Now that we understand what asynchronous programming is all about, let’s explore the possibilities we could use to achieve it.

Callbacks

As already mentioned, one of the possibilities is using callbacks.

The idea behind callbacks is to write functions that are non-blocking and pass them a function that should be executed once the process started by the callback function has finished.

Using callback, functions can create a lot of problems such as:

• supporting cancelation requires a lot of additional effort
• code with multiple callbacks is often unreadable
• hard to achieve parallelized tasks

That’s why using a callback is not recommended in dealing with complex cases.

RxJava

The other mentioned approach is using reactive streams. 

Using this approach, all operations happen inside a stream of data that can be started, processed, and observed. 

This is definitely a better solution than using callbacks: cancelation is supported, there are no memory leaks, and proper use of threads is enabled.

By using reactive streams, we achieve truly concurrent and memory leaks free code, but it’s quite complicated. 

There is a need to learn all these functions, such as subscribeOn, observeOn, and subscribe. 

Functions need to return objects wrapped inside Single or Observable classes.
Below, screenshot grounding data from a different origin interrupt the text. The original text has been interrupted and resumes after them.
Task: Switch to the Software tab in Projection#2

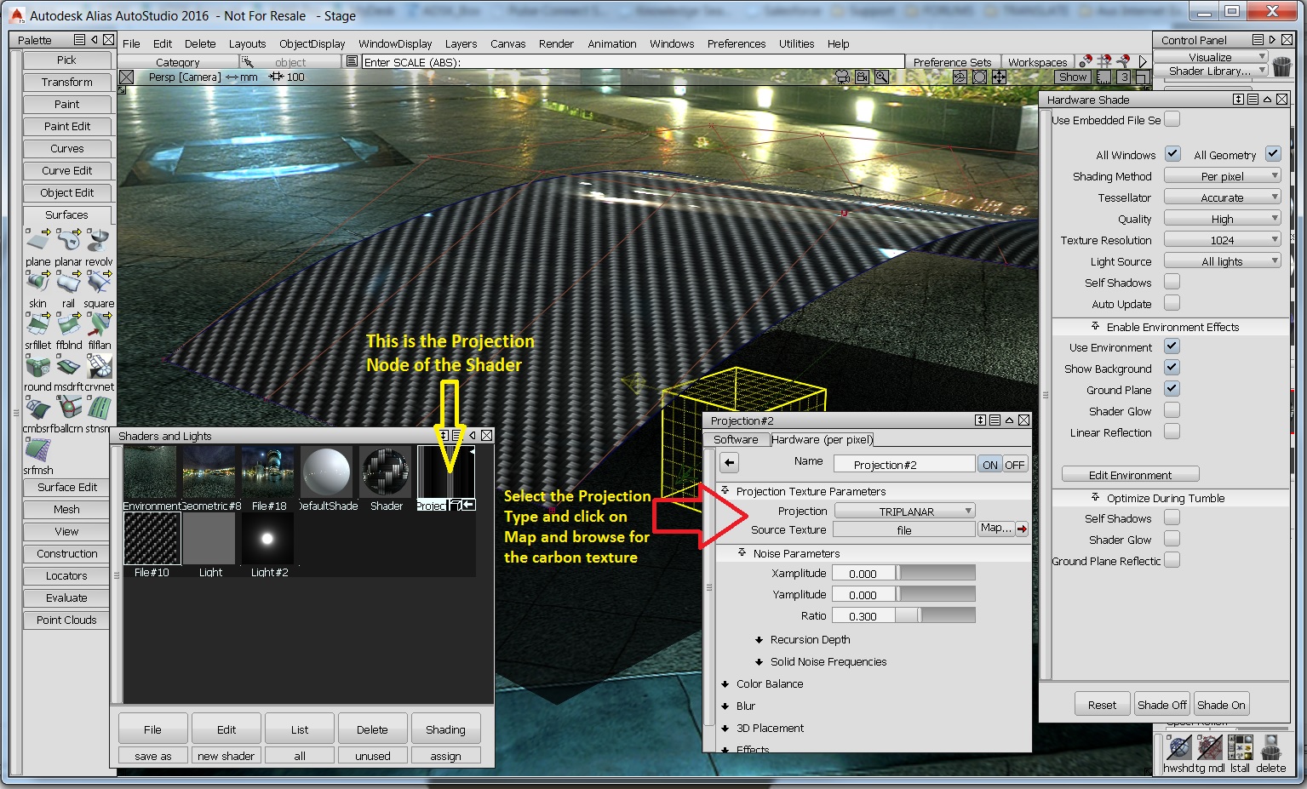Action: (736, 439)
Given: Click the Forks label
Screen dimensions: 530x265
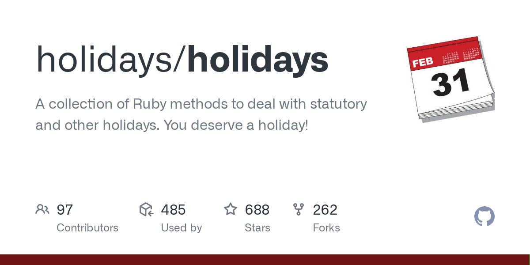Looking at the screenshot, I should (x=326, y=228).
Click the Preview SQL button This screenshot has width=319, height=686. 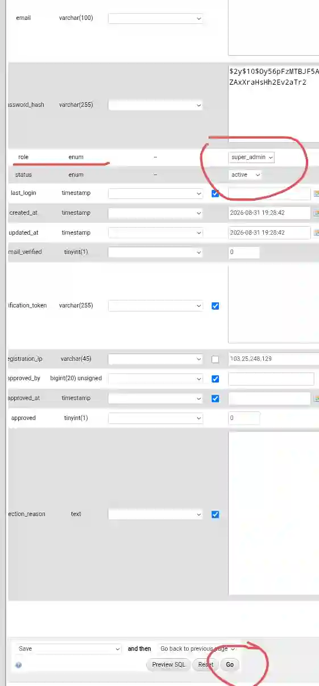tap(168, 664)
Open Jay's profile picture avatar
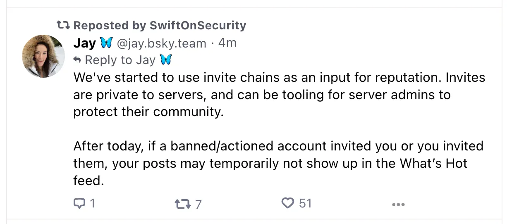Viewport: 507px width, 224px height. 43,56
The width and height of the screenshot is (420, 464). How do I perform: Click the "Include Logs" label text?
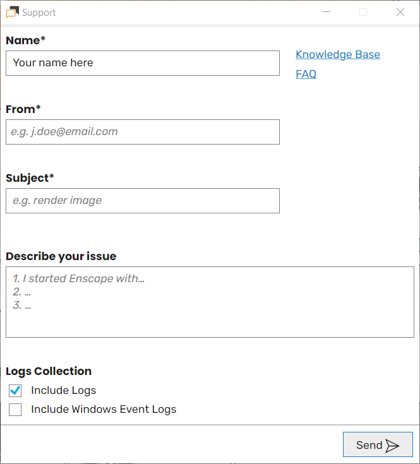pyautogui.click(x=64, y=391)
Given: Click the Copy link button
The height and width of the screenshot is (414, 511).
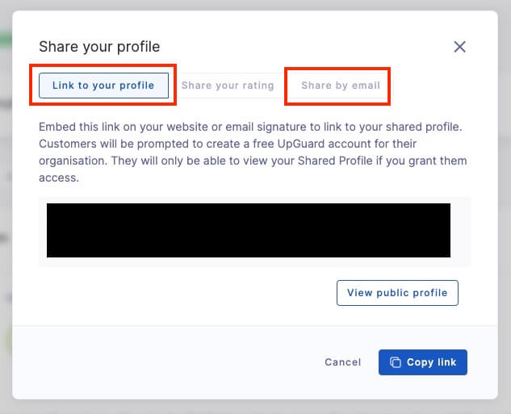Looking at the screenshot, I should tap(422, 362).
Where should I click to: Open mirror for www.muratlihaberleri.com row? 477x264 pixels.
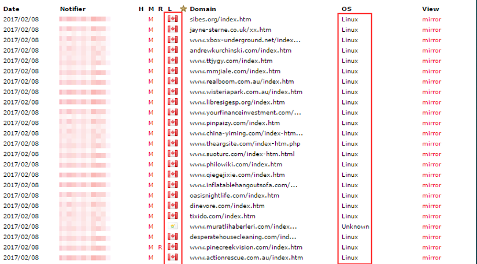(x=431, y=226)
Briefly, the code gets complicated.

What are Kotlin coroutines?

Coroutines are a Kotlin library for handling async tasks. They make asynchronous code easier to write and read.

The functionality that coroutines provide is the ability to suspend a coroutine at some point and resume it in the future. Thanks to that functionality, we can run our code on the Main thread and suspend it when we request data from an API. 
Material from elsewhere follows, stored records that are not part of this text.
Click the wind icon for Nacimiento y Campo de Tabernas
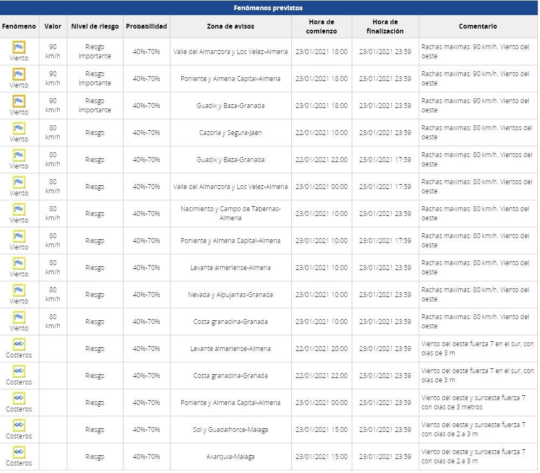Viewport: 540px width, 473px height. point(19,209)
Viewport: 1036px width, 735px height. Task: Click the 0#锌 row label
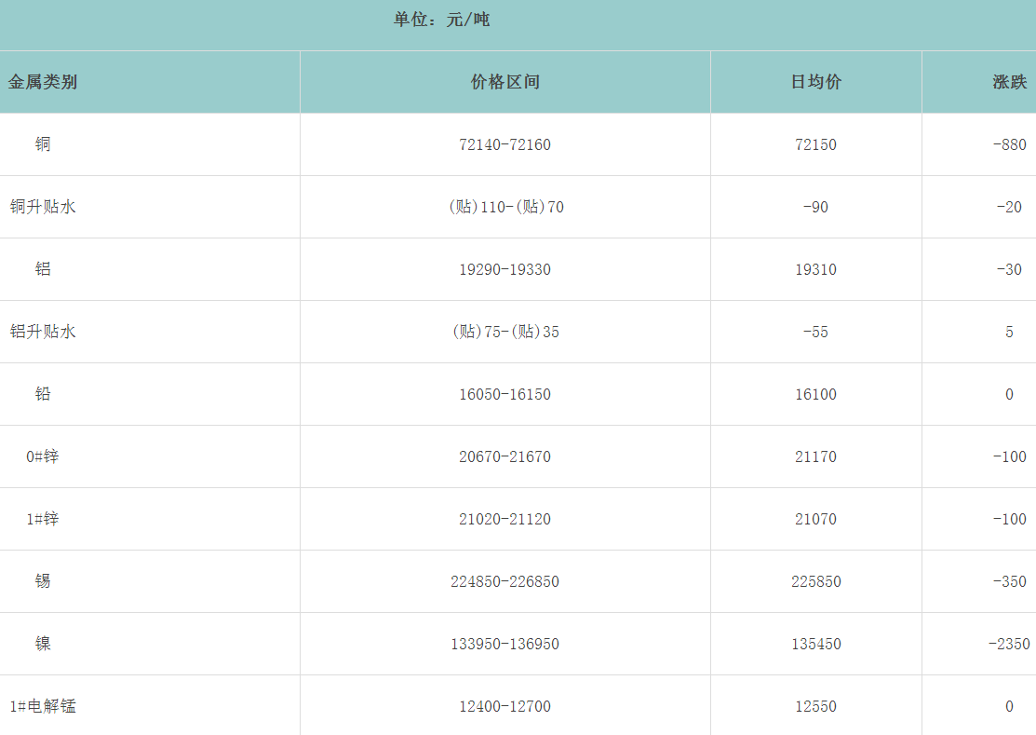coord(43,456)
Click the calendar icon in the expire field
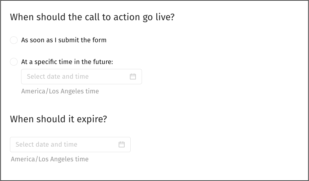The width and height of the screenshot is (309, 181). tap(122, 145)
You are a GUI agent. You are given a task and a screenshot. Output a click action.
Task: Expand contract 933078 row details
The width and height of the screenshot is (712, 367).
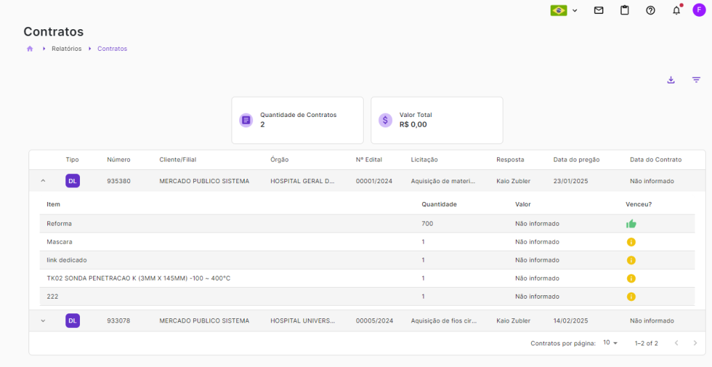click(x=43, y=321)
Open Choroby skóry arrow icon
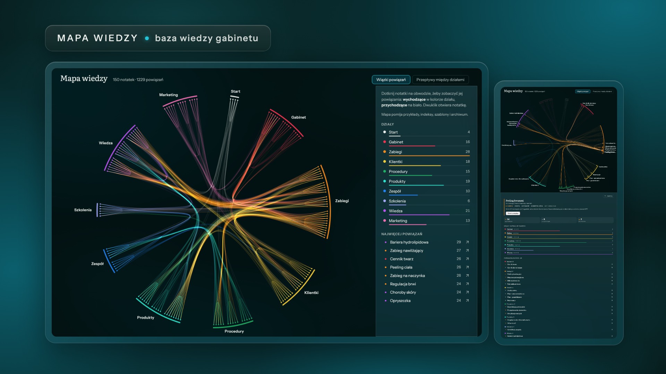 [467, 292]
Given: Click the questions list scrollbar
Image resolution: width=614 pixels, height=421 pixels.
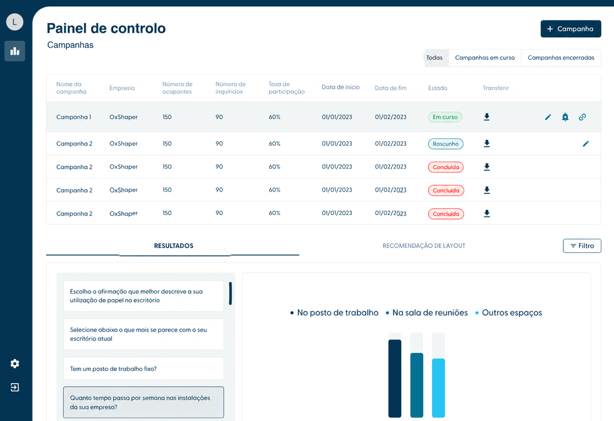Looking at the screenshot, I should point(230,293).
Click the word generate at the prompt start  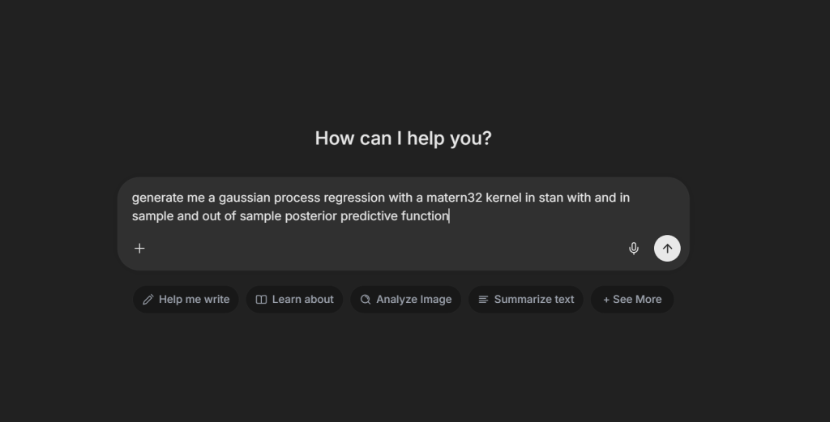click(x=157, y=198)
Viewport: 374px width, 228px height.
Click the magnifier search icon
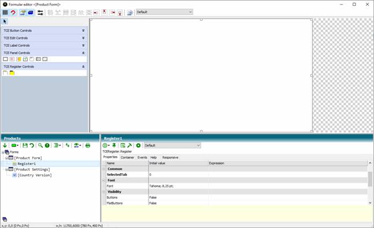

When a coroutine is suspended, the thread is not blocked (this is called “suspension” and will be explained below) and is free to be used for other functionality for example, showing a progress bar indicator. 
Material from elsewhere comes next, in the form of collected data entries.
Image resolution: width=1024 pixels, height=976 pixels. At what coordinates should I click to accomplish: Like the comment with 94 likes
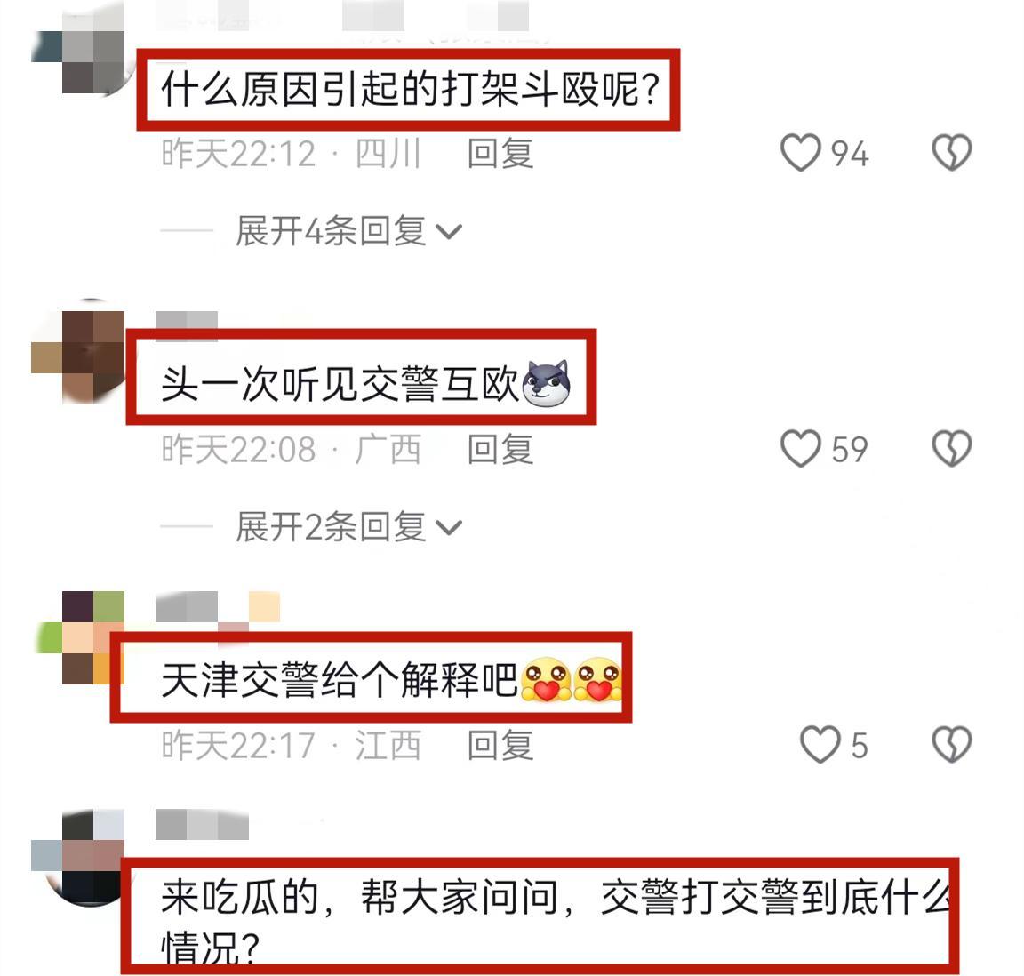point(801,153)
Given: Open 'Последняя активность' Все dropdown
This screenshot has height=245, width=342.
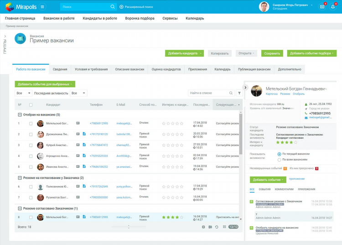Looking at the screenshot, I should [x=78, y=93].
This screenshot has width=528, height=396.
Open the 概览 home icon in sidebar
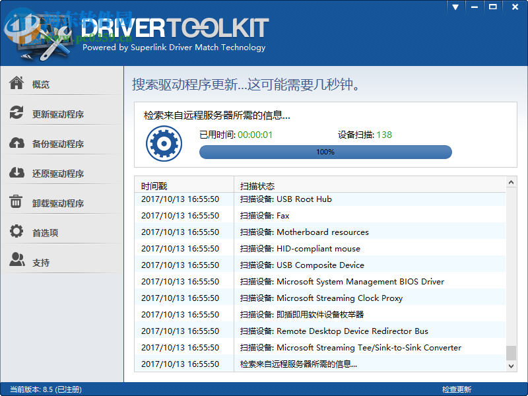18,83
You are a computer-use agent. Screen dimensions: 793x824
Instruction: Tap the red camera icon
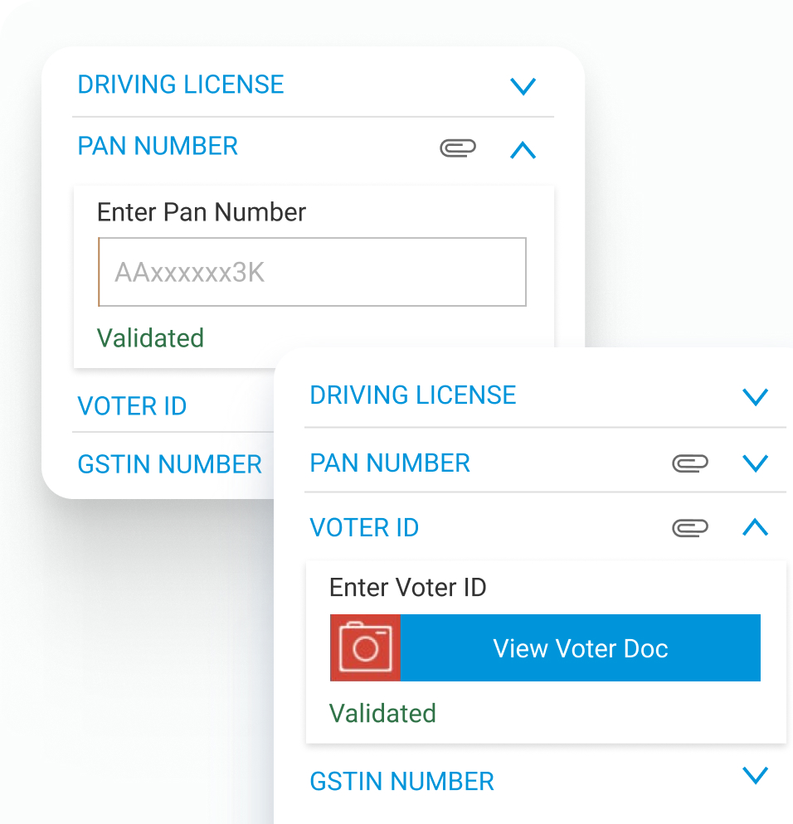(x=365, y=647)
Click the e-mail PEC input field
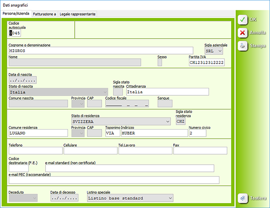270x208 pixels. point(113,180)
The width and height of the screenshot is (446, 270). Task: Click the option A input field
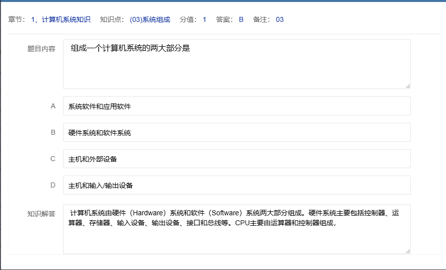(236, 106)
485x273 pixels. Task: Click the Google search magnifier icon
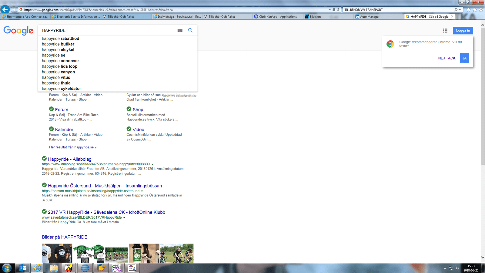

Once the data is retrieved from the API, the coroutine waits for the Main thread. When it gets the thread, it will continue from the point where it stopped.

Here are some of the reasons you should pick coroutines over callbacks and RxJava:

lightweight – thanks to the suspending feature, coroutines don’t block the thread so multiple asynchronous coroutines can run on the same thread

cancelation support – it’s easy to cancel a running coroutine.

efficient memory management – by canceling the coroutine scope, all running coroutines inside the scope get canceled.

easy Jetpack integration – lots of Jetpack libraries support coroutine integration (WorkManager, ViewModel, Room…).

Now let’s talk about the main feature of Coroutines.

Suspension

The suspension capability is the most essential feature upon which all Kotlin coroutines are built.

Suspending a coroutine means stopping it in the middle of a process and continuing it at a later time in the future. 

When it’s suspended, it returns Continuation, which allows it to continue where it was suspended. For example, it’s just like a checkpoint in a game, which allows us to continue from the point we have stopped.

Using the Continuation interface, it is possible to resume the coroutine with or without a return value or with an exception if an error occurred while it was suspended.

Now that we understand how suspension works, let’s look at some examples of how to resume a coroutine. 

For this, we need a coroutine. Coroutines are started using coroutine builders which we will explore later. For now, we can just use the suspending main function.

Resume example:

suspend fun main(){
    println("Start")
    delay(1000)
    suspendCoroutine { continuation ->
        println("Resumed after 1 second")
        continuation.resume(Unit)
    }
    println("End")
}

The first thing to note in this example is the crucial word suspend, which stands for a function that suspends. 

Functions that can suspend a coroutine are known as suspending functions. They must be called from a coroutine or another suspending function.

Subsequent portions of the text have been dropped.